--- START ---

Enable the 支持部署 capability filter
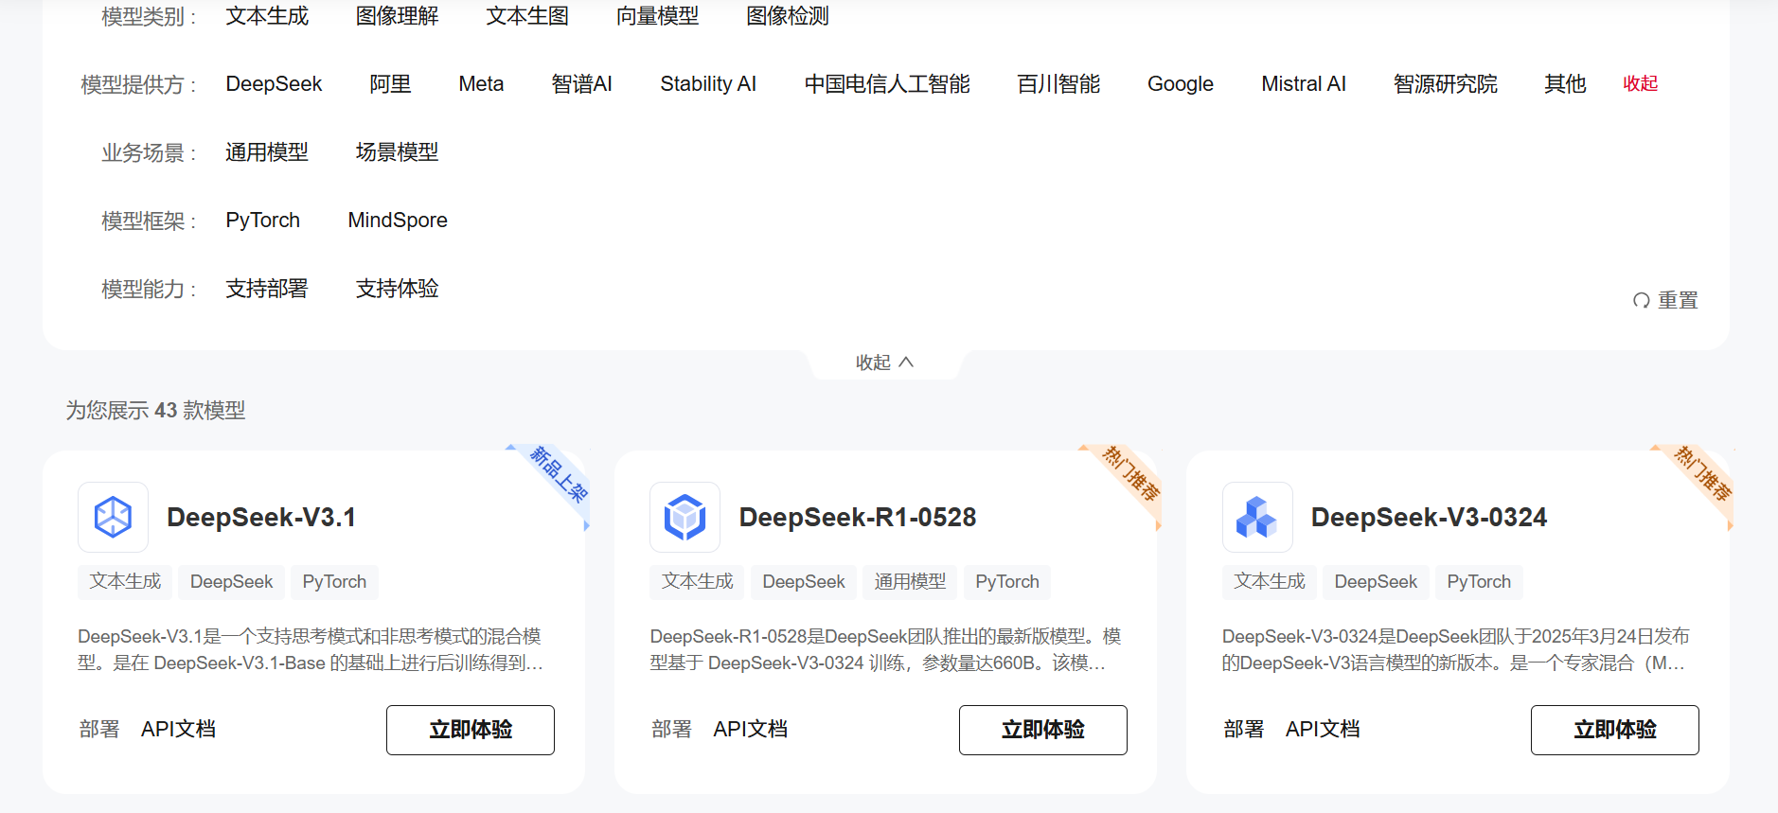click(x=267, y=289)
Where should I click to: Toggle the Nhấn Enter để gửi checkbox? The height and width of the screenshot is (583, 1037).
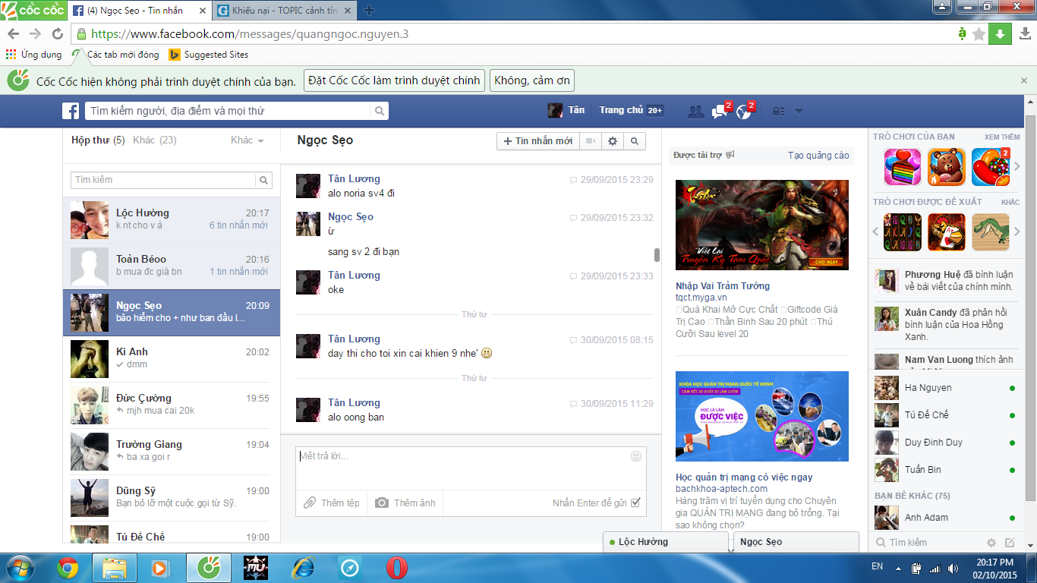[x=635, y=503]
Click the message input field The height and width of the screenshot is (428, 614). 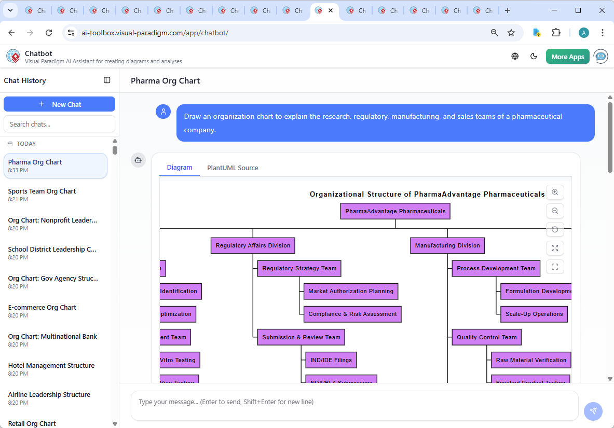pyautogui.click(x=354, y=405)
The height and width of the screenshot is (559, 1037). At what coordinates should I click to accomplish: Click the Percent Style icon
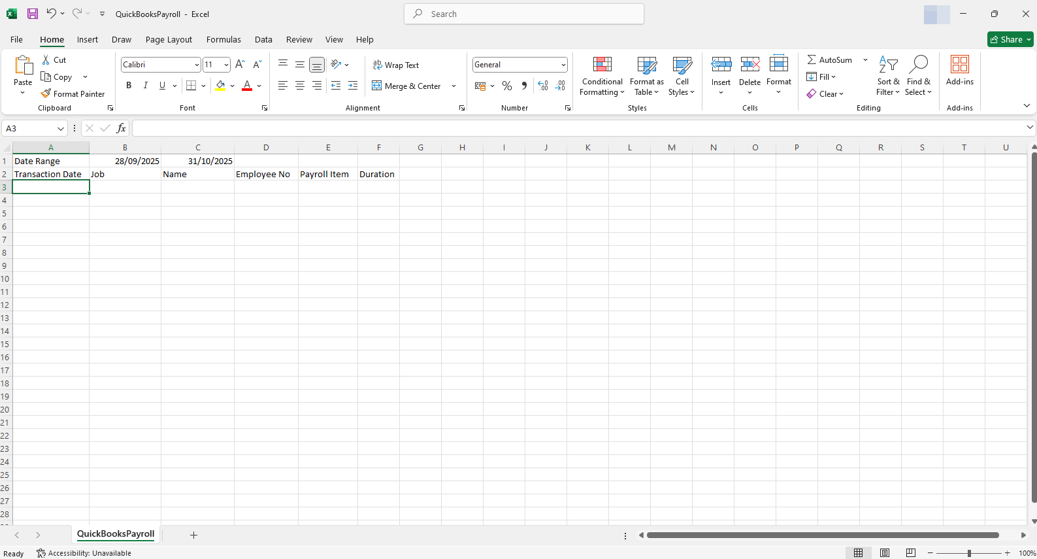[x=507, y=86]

--- END ---
--- START ---

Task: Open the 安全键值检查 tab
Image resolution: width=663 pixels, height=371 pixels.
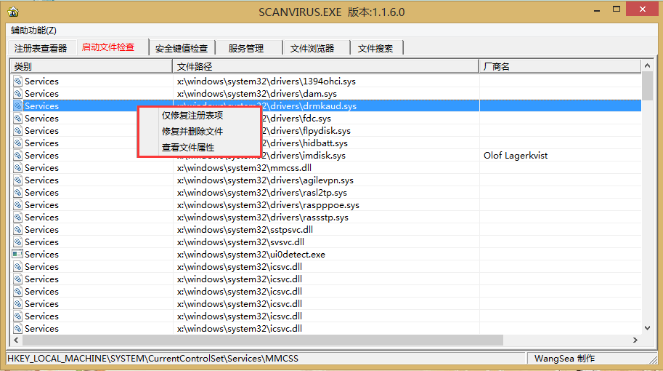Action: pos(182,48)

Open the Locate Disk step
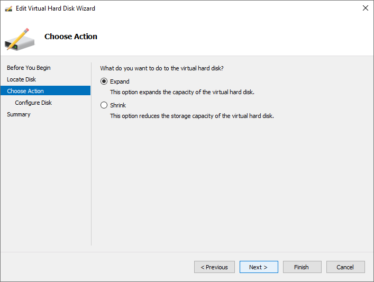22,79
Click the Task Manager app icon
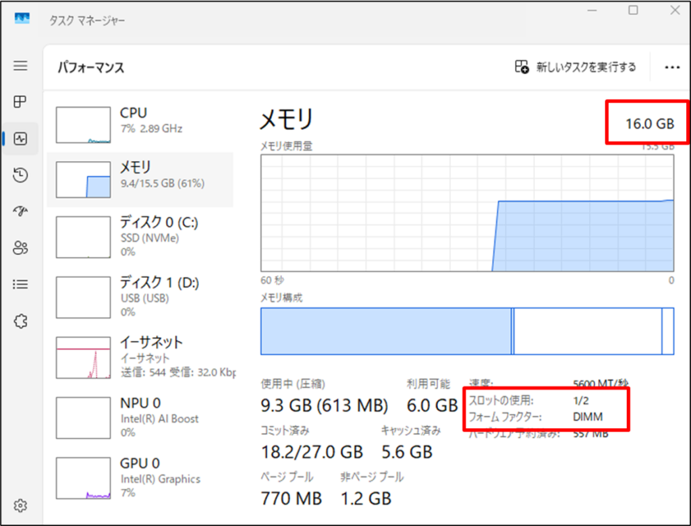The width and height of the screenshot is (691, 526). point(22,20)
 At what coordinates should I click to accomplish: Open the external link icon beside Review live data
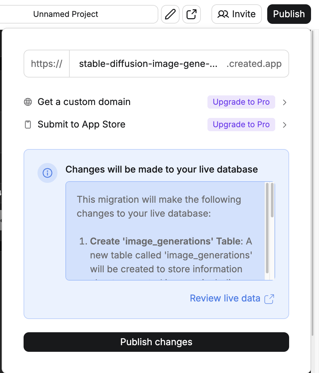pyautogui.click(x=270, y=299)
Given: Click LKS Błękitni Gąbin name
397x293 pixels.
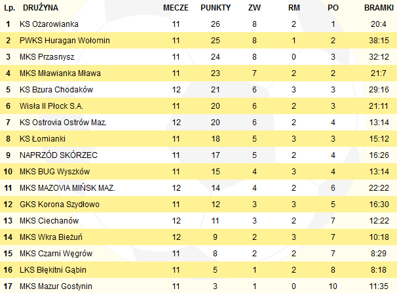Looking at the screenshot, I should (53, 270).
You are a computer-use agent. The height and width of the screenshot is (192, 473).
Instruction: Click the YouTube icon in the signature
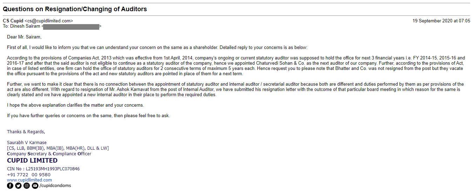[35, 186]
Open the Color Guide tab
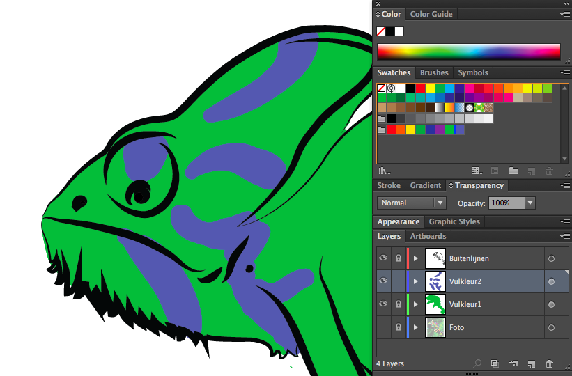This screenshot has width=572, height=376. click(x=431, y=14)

--- END ---

### Work to complete
Give back, exactly and without pictures, the stretch of the records above from the line containing "Image resolution: width=663" through the line containing "Given: Click LKS Błękitni Gąbin name", with both end lines included.

### Answer section
Image resolution: width=663 pixels, height=371 pixels.
Action: pos(182,48)

Open the Locate Disk step
22,79
Click the Task Manager app icon
The width and height of the screenshot is (691, 526). point(22,20)
 At what coordinates should I click to accomplish: Open the external link icon beside Review live data
pyautogui.click(x=270, y=299)
Given: Click LKS Błękitni Gąbin name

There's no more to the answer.